— begin SELECTED EXTRACT —
# Bread in the winter?



## lyncecelia (Apr 18, 2014)

So I've been trying to make bread fairly frequently as we try to transition to a homestead lifestyle.

Something I noticed, however, is that the bread doesn't seem to rise really well....our home is fairly cool (heating to a warm temperature is too expensive, so we just go to where it is tolerable and use blankets). Could the cool temperatures in my kitchen affect the bread's ability to rise? The only reason I suspect this is when I moved the bread on top of our preheating oven it suddenly started to rise...

Is there any other trick instead of keeping the oven on while the bread rises? I don't really want to pay for the gas to keep the oven on for 2-4 hours (depending on the bread) if there is a more affordable way.

Thank you so much!


----------



## gone-a-milkin (Mar 4, 2007)

I put my dough babies in the living room on the mantle above my woodstove to rise.
A friend of mine who lives in a drafty singlewide sets her dough bowl over a pot of heated water 
and wrap the whole thing with a towel to hold the heat in.
— end SELECTED EXTRACT —
— begin STORED RECORDS —
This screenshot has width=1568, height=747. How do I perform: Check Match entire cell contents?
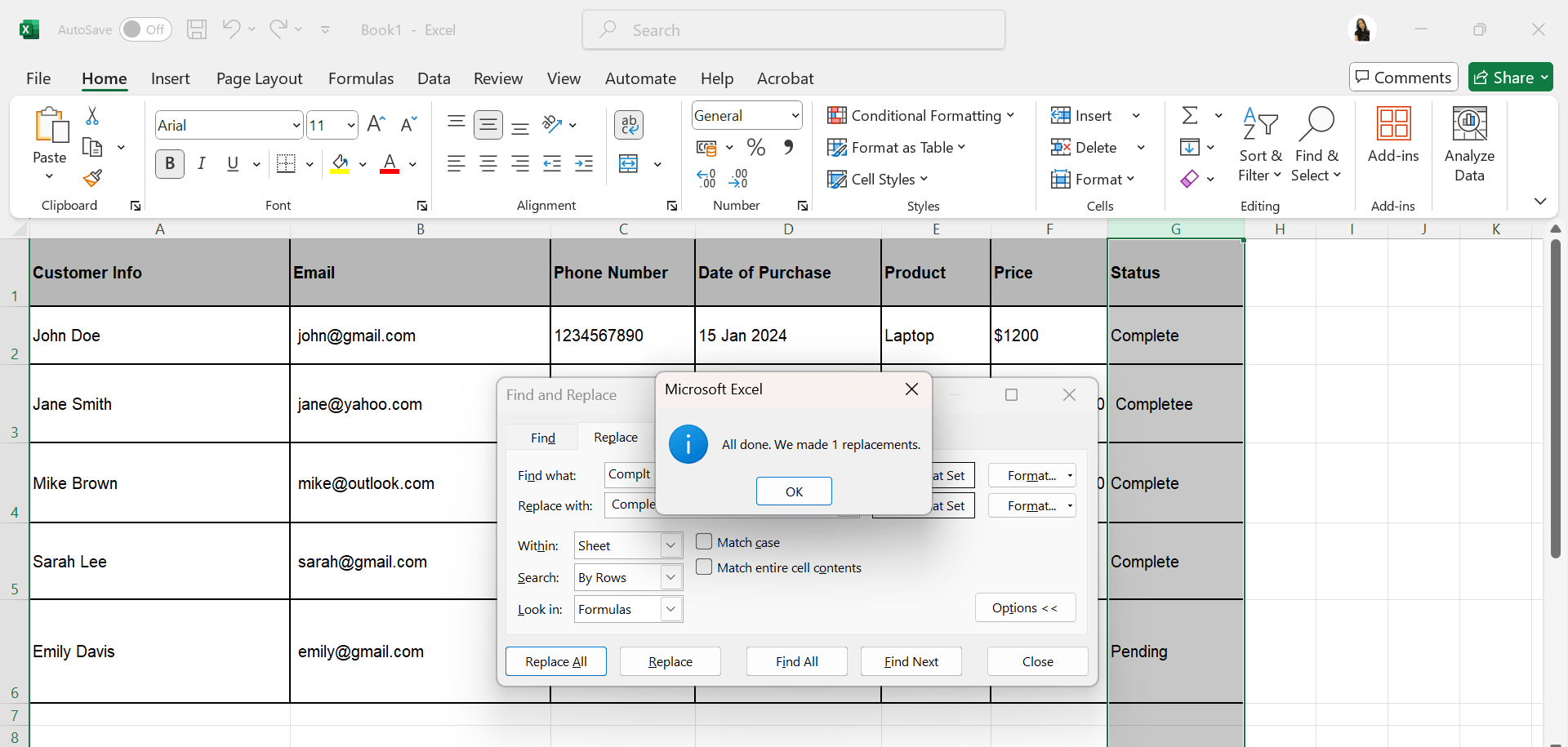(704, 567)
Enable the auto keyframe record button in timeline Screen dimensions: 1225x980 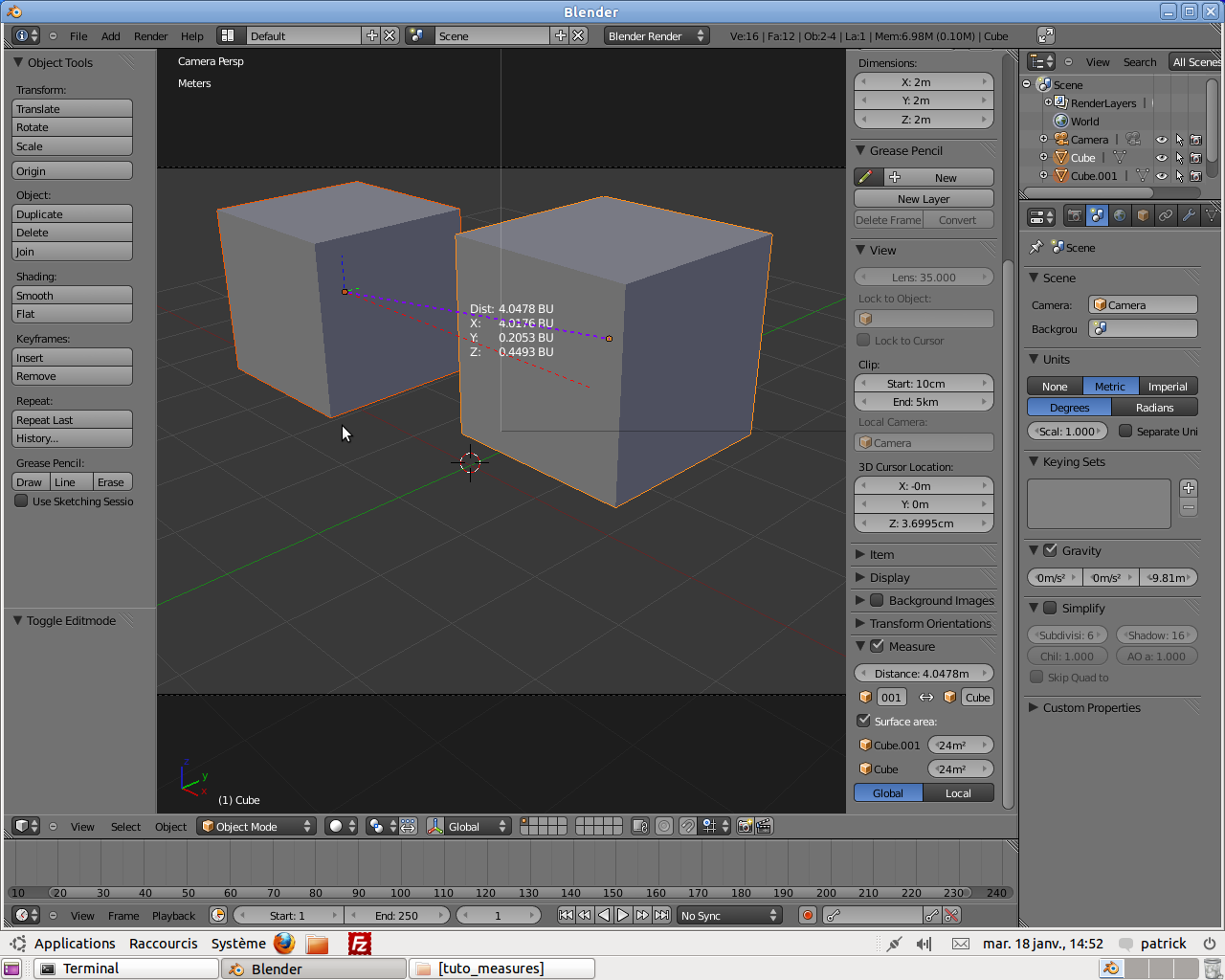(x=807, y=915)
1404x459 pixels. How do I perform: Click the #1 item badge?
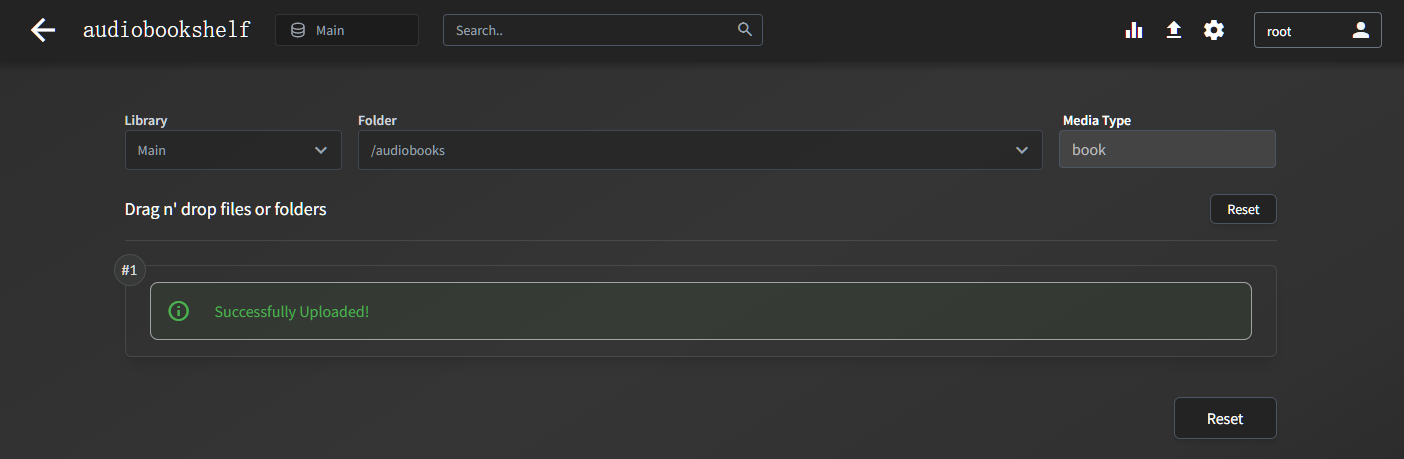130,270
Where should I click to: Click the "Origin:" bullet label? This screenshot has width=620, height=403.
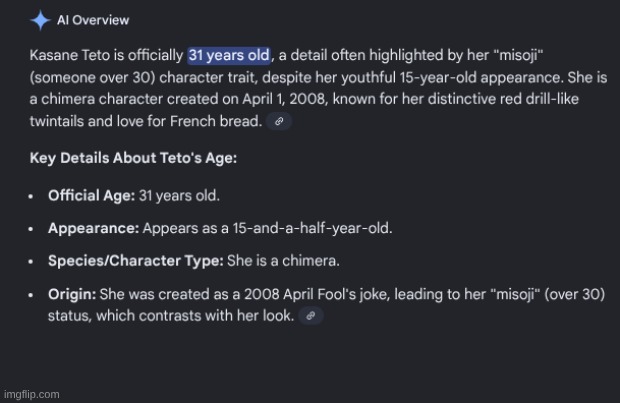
— end STORED RECORDS —
▶ PROBLEM DESCRIPTION: Write what follows in the forum thread about getting bread dough to rise in a cool house, picking up after its last sentence.

▶ RESULT OF THE TASK:
Yeast requires warmth to grow.


----------



## Maura (Jun 6, 2004)

Top of refrigerator? You just need to find a spot that is warmer than the rest of the house. Over a heat outlet? Between your feet?


----------



## ad in wnc (Jan 12, 2014)

Have you tried a recipe that rises in the refrigerator overnight? Personally I make beer bread - no rising required and the heat of the oven evaporates the alcohol.


----------



## TerriLynn (Oct 10, 2009)

You can set it on a warm electric heating pad, or I have a friend that puts hers under a warm light bulb, but I don't think the new fluorescent lights get very warm anymore


----------



## Ceilismom (Jul 16, 2011)

I downgraded to a vintage propane stove, and discovered what countless housewives before me took for granted: The pilot light on the oven makes for a perfect proofing box.


----------



## mzgarden (Mar 16, 2012)

In the past I have successfully used -- no knead doughs that rise overnight in the refrigerator; the top of the refrigerator, the top of the clothes dryer when we had a small laundry room; sitting on the tile near our wood stove in the living room and lastly turning on the electric oven for 2-3 minutes, turning it off and using the retained heat. Never thought of a heating pad - that's a good idea. Do you have one of those fancy casserole carriers that has the heat pad you heat in the microwave first? That might help.


----------



## painterswife (Jun 7, 2004)

I have a proofer that I bought. Worth every penny. http://brodandtaylor.com/folding-proofer/

You could make your own as others have said. A foam cooler and a heating pad.


----------



## BlackFeather (Jun 17, 2014)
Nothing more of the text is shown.